11. Analyze in real time to prevent pollution: Include in-process real-time monitoring and control during syntheses to minimize or eliminate the formation of byproducts.
12. Minimize the potential for accidents: Design chemicals and their forms (solid, liquid, or gas) to minimize the potential for chemical accidents including explosions, fires, and releases to the environment.

Nearly 500 attendees came to College Park, Maryland on June 23-25 to the 2009 ACS Green Chemistry and Engineering Conference to hear speakers on 7 different tracks as well as to peruse poster sessions and notable keynote speakers Len Sauers (Procter & Gamble) and Jean-Michel Cousteau (The Cousteau Society). Here are a few of the highlights:

"Chlorantraniliprole: Design of Green Chemistry for Insect Control," George P. Lahm, DuPont Crop Protection Dr. Lahm presented a profile of the chemical chlorantraniliprole that is used as a pesticide. Lahm showed that this product worked well with the surrounding environment—including beneficial like bees and spiders—while still retaining a potent dose of poison to certain insects (in this case—caterpillars). Dow claims that the chemical is in fact "one of the least toxic and most active chemical insecticides ever discovered."

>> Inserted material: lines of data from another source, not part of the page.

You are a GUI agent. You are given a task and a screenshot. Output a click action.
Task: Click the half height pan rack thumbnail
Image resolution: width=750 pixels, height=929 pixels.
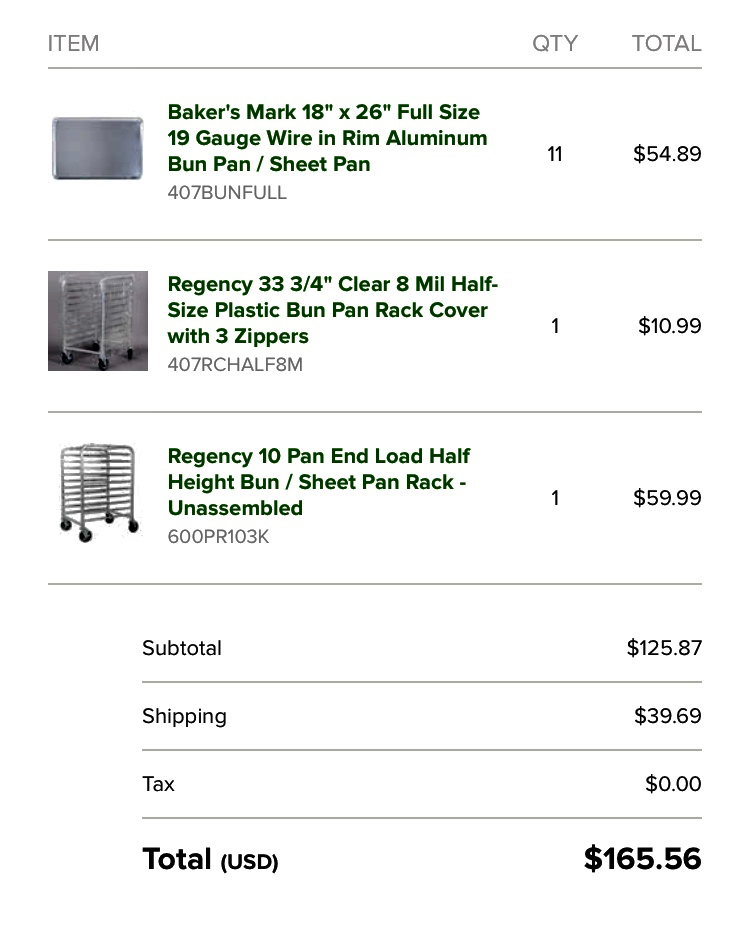(x=98, y=493)
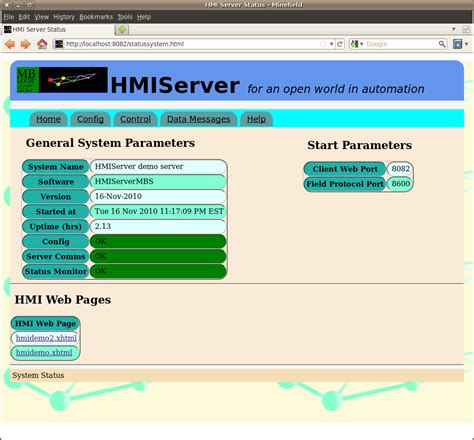The height and width of the screenshot is (440, 474).
Task: Bookmark this page with the star icon
Action: point(323,44)
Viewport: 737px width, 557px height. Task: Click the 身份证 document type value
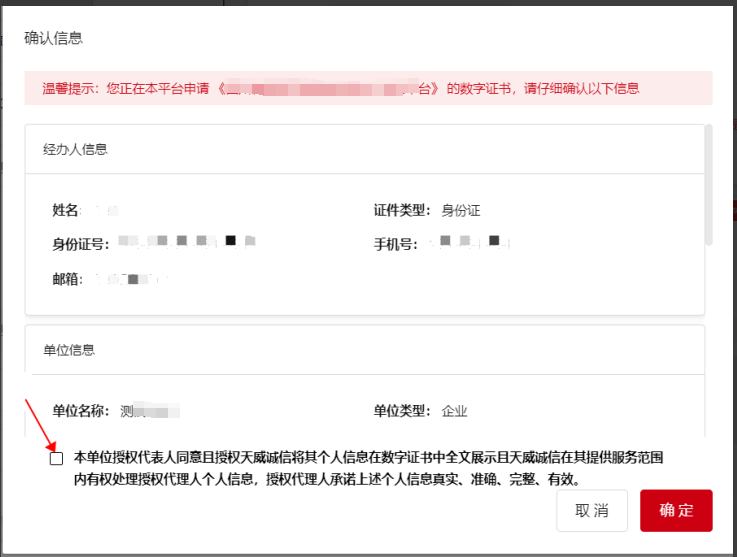(x=461, y=211)
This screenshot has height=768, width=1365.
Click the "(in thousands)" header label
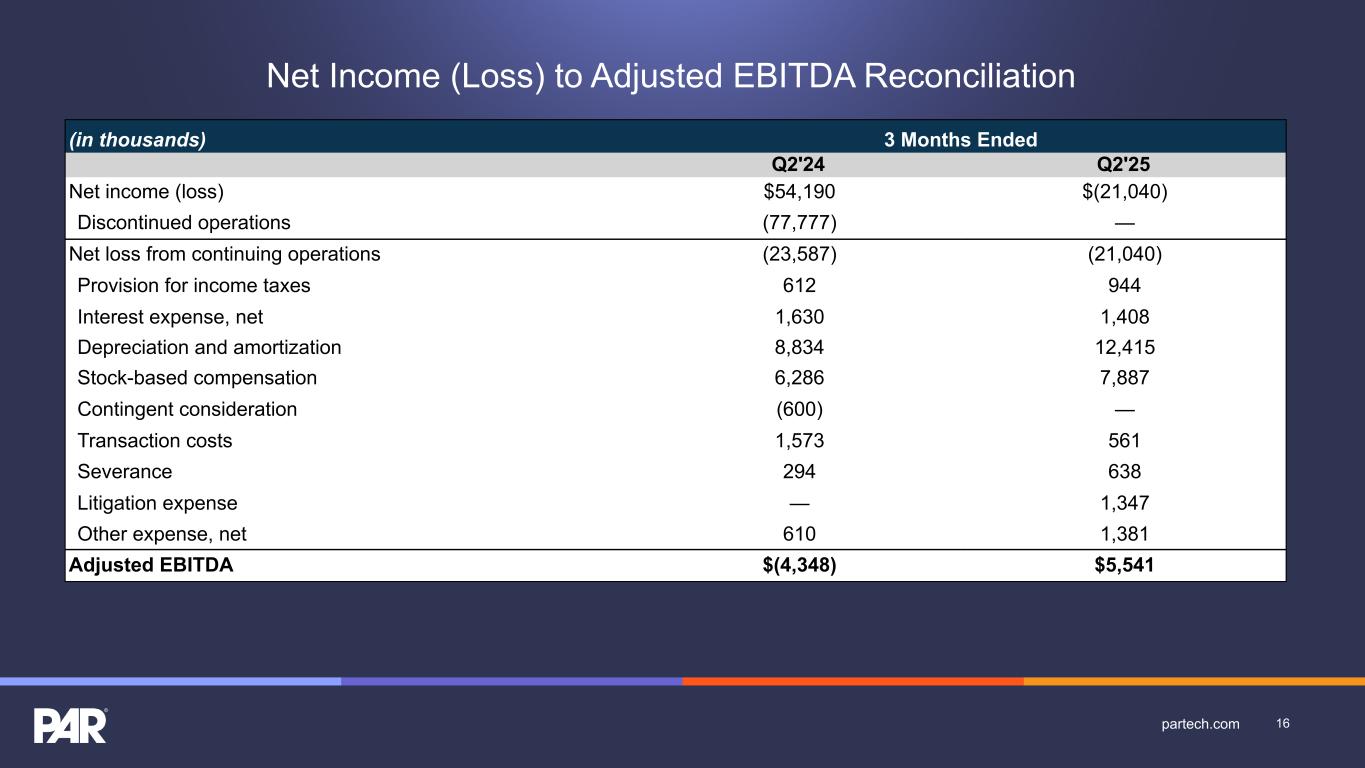137,140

"Performance of Carbon-Neutral Rice Hull Ash as a Supplementary Cementitious Material in Portland Cement Mortars," Prasad Rangaraju, Clemson University One solution to the gray world of standard Portland cement was presented by R.K. Vempati and his colleague Prasad Rangaraju from Clemson University. The researchers propose using rice hull ash (RHA) to dramatically whiten cement. RHA is made from the controlled combustion of rice hulls—the hard outsides of rice that must be removed before we can cook and consume rice. Drs. Vempati and Rangaraju had managed to substitute 20% by mass of cement with RHA. They saw significant compressive strength as well as a substantially whiter end product (thanks to biogenic silica from the rice hull). The end product is described as carbon neutral, which is of course, of great importance to today's modern building infrastructure. The researchers point out that the production of one ton of regular cement produces one ton of CO₂ and that there is 1 yard³ per person of cement produced every year—making concrete the second most widely used material on earth (water is the first). So by taking a second look at how we use and produce building materials, there's much more to gain than just the beautification of our cities and highways.

"Dissolvine GL: A New, Biodegradable Chelating Agent with an Excellent Safety Profile," Edwin Bisinger Jr., SHERA Americas
Chelates are chemical agents that interact with metal ions, often allowing for increased solubility of the metal ion. Current chelate substances are based on aminocarboxylic acids (e.g. EDTA) and also on phosphates (tripolyphosphates) and are used in many types of cleaners such as those used in automatic dishwashers.  Unfortunately, because EDTA is not readily biodegradable and because phosphates are known to cause eutrophication in natural waters, the current chelating substances are viewed as environmentally unfriendly. In response to these concerns, Dr. Bisinger and his team at AzkoNobel have developed a readily biodegradable chelating agent that is manufactured principally from a renewable feedstock. It's hoped that this new chelate, tetrasodium L-glutamic acid, N,N-diacetic acid (GLDA), will emerge on the marketplace to replace phosphates in detergents as a safer and greener alternative.

According to Bisinger, the major advantage of GLDA relates to its demonstrated safety profile. A comprehensive set of toxicity tests reveal that GLDA has excellent safety properties with regard to human health and ecological effects. GLDA is manufactured monosodium glutamate (MSG)—which is itself made from the fermentation of readily available corn sugars—and is a renewable and biodegradable material. The carbon content of other chelating agents, like EDTA, is fossil based, while the carbon source of GLDA is primarily biobased. In addition, GLDA has an excellent safety profile with respect to both human health and ecological effects.